MONTREAL, QUEBEC -- (Marketwire) -- 02/15/13 -- Taggart Capital Corp. (the "Company") (TSX VENTURE: TAG) announced today that it has filed a management information circular (the "Information Circular") and notice of annual and special meeting in respect of its previously announced reorganization by way of plan of arrangement (the "Arrangement") under the Business Corporation Act (Ontario) (the "OBCA") whereby it intends to convert into a real estate investment trust (a "REIT") to be named PRO Real Estate Investment Trust ("PROREIT"), subject to receipt of all necessary approval, including the approval of the TSX Venture Exchange (the "Exchange") and the shareholders of the Company (the "Shareholders"). As previously disclosed, the Company completed its Qualifying Transaction on January 29, 2013, as defined under Exchange Policy 2.4 - Capital Pool Companies, and is now listed as a Tier 1 Real Estate Issuer on the Exchange.
Pursuant to the Arrangement, among other things, the issued and outstanding common shares of the Company ("Shares") will be exchanged for units of PROREIT ("Units") on a 10 for 1 basis (1 Unit for every 10 Shares). Upon completion of the Arrangement, PROREIT is expected to meet all of the minimum listing requirements for a Tier 1 Real Estate Issuer.
Management and the Board of Directors of the Company (the "Board of Directors") have considered and concluded that the reorganization of the Company into a REIT in the manner contemplated by the Arrangement is an optimal strategy to increase value to Shareholders. The Company has decided to pursue the Arrangement and related transactions as management believes the resulting trust structure will: (i) enhance Shareholder value, (ii) create a favourable platform for growth and development of the properties and business of the Company, and (iii) ultimately provide a vehicle to deliver cash flow from the business of the Company to security holders in a tax efficient manner.
The closing of the Arrangement is subject to a number of conditions, including, among other things, (i) the approval of the Arrangement by 66 2/3% of the Shareholders and with a vote passed by the majority of the minority of the Shareholders (the "Majority of the Minority Shareholder Approval"), (ii) the receipt of the final order from the Ontario Superior Court of Justice (the "Court") and, (iii) the final approval of the Arrangement by the Exchange. In the event that the necessary approvals are not obtained for the proposed Arrangement, management of the Company will continue to identify and evaluate real estate property that it considers appropriate for the Company. In such an event, management of the Company would also consider the appropriate time to reorganize the Company into a real estate investment trust by way of a plan of arrangement.

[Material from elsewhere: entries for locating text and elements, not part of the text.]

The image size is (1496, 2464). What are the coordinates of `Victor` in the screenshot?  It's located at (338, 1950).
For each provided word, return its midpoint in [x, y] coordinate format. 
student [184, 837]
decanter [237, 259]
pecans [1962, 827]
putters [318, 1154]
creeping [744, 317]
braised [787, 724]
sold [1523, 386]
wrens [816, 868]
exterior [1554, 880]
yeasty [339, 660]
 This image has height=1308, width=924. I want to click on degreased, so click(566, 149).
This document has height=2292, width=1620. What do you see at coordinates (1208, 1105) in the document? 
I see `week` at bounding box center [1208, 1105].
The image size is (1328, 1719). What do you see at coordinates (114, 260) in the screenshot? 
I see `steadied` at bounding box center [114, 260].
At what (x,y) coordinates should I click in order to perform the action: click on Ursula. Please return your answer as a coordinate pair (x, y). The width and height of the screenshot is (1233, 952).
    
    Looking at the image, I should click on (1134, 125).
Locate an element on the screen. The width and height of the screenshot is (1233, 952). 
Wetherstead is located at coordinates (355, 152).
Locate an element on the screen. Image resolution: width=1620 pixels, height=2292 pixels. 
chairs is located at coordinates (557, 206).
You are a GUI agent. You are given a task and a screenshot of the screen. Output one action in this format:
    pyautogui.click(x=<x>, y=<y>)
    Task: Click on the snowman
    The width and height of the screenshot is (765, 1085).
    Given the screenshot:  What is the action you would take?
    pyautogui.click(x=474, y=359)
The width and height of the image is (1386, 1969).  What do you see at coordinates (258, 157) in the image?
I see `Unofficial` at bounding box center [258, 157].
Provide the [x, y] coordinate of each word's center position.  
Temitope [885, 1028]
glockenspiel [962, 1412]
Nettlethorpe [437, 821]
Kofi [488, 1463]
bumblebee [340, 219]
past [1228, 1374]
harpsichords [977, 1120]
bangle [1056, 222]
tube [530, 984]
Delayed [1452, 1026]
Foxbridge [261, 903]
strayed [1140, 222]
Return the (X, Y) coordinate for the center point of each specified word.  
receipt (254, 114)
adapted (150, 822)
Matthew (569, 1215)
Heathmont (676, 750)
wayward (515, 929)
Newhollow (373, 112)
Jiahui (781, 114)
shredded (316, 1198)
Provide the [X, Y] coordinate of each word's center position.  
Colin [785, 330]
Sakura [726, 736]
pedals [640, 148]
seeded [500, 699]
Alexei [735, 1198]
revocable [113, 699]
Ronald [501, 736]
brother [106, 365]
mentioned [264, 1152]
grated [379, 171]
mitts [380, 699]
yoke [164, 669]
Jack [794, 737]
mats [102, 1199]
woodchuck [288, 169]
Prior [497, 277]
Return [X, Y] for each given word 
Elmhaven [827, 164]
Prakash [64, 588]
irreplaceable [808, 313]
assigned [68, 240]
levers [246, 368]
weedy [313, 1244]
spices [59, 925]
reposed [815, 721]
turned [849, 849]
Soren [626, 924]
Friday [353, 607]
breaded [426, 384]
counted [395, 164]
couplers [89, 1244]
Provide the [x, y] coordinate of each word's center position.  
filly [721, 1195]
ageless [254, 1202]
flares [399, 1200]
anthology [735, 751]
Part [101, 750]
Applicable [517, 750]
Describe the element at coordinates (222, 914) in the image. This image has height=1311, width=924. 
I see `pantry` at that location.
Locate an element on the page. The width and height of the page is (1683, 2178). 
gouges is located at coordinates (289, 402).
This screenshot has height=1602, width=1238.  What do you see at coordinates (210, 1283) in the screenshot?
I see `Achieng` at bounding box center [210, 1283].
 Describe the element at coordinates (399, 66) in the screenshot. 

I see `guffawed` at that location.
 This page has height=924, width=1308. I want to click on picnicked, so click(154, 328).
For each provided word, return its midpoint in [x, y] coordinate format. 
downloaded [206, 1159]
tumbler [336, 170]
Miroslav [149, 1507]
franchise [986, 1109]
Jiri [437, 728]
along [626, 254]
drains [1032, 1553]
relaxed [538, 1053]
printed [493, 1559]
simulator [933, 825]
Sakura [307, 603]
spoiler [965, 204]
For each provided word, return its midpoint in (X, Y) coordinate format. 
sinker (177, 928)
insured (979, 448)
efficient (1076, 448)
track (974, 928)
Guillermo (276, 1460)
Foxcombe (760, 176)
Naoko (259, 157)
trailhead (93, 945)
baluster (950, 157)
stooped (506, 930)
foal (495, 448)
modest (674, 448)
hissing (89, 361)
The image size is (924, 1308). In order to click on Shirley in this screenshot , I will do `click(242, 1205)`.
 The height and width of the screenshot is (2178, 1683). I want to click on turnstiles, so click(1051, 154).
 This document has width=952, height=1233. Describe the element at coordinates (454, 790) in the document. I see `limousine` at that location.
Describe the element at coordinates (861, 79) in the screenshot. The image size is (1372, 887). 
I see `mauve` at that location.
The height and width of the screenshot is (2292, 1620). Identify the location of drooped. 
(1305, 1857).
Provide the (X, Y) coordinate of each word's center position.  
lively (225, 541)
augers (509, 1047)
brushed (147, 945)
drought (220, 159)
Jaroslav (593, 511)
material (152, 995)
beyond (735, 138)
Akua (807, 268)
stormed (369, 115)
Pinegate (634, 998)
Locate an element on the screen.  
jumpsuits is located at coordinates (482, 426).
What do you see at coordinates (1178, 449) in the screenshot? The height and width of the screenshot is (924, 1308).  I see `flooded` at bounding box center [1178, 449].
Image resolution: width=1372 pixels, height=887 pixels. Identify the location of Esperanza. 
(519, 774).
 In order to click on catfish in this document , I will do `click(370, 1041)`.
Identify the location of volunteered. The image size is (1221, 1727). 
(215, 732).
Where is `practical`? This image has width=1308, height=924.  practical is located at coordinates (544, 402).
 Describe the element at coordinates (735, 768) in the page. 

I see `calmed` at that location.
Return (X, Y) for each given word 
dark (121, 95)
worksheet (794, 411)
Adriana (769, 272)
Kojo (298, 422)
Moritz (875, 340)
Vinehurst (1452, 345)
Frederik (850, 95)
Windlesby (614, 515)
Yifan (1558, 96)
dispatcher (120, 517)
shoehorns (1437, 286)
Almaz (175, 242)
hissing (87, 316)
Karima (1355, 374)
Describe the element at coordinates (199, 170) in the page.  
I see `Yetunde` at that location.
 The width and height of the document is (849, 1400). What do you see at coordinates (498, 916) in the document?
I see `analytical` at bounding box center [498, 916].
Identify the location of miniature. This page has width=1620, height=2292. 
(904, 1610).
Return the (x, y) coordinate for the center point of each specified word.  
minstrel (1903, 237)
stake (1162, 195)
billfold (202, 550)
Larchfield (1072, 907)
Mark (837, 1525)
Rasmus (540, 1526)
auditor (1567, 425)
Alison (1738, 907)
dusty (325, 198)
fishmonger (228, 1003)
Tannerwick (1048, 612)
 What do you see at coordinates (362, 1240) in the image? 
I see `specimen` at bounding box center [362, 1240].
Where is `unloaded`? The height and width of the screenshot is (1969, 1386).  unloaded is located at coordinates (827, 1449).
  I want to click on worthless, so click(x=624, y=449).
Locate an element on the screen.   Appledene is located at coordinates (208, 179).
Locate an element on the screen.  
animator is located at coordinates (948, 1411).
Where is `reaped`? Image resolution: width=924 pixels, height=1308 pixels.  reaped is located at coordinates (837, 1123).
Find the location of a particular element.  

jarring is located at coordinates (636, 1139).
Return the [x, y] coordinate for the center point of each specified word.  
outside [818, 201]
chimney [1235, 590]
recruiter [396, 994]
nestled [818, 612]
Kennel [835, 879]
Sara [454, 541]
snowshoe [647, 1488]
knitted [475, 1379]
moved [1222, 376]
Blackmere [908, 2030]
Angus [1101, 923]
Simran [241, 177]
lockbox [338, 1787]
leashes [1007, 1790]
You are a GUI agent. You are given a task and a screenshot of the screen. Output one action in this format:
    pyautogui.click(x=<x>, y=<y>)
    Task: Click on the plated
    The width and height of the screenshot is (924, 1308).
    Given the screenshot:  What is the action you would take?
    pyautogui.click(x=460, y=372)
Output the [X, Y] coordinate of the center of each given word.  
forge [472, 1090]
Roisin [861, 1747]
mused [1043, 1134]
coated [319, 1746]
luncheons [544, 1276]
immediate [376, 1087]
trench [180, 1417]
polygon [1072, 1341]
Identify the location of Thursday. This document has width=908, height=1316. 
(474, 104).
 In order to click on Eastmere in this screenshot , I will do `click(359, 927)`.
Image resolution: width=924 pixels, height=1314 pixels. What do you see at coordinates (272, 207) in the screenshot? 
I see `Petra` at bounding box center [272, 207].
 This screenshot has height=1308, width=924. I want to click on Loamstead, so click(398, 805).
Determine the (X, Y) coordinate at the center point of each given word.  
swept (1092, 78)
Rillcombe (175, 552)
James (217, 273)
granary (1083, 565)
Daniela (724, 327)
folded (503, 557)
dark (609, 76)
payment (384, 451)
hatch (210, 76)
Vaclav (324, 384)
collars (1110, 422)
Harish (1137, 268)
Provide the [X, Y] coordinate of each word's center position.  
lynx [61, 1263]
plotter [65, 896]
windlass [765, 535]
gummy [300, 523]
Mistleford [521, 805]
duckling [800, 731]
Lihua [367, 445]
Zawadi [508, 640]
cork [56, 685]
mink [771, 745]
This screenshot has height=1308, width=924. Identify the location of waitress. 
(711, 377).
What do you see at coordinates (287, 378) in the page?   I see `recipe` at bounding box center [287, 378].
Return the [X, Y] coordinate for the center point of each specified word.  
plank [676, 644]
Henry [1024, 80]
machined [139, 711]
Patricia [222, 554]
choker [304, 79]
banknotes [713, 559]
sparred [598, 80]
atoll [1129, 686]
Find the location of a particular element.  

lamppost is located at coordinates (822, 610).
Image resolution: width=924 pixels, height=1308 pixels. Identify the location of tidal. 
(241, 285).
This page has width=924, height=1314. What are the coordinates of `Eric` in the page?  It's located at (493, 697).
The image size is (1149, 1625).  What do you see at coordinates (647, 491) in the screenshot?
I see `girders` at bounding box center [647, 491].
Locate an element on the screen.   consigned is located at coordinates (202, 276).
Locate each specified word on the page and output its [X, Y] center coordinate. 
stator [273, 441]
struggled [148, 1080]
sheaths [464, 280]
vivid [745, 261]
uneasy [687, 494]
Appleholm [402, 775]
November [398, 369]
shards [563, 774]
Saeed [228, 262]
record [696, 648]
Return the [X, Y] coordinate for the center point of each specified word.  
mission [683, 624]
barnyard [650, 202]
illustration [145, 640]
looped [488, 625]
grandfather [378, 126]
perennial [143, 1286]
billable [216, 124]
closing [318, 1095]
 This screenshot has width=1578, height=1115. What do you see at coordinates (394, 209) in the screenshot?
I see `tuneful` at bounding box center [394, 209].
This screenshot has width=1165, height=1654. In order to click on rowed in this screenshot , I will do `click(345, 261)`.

Information About the Meeting
The annual and special meeting (the "Meeting") of the Shareholders will be held at 9:00 a.m. (E.S.T.) on March 8, 2013, at 1000 De La Gauchetiere Street West, Suite 2100, Montreal, Quebec, H3B 4W5.
Each person who is a holder of record of Shares at the close of business on February 4, 2013 (the "Record Date") is entitled to receive notice of, and to attend and vote at the Meeting and any adjournment thereof, provided that to the extent that a person has transferred any Shares after the Record Date and the transferee of the Shares establishes that the transferee owns the Shares and demands not later than 10 days before the Meeting to be included in the list of holders eligible to vote at the Meeting, the transferee will be entitled to vote the Shares at the Meeting.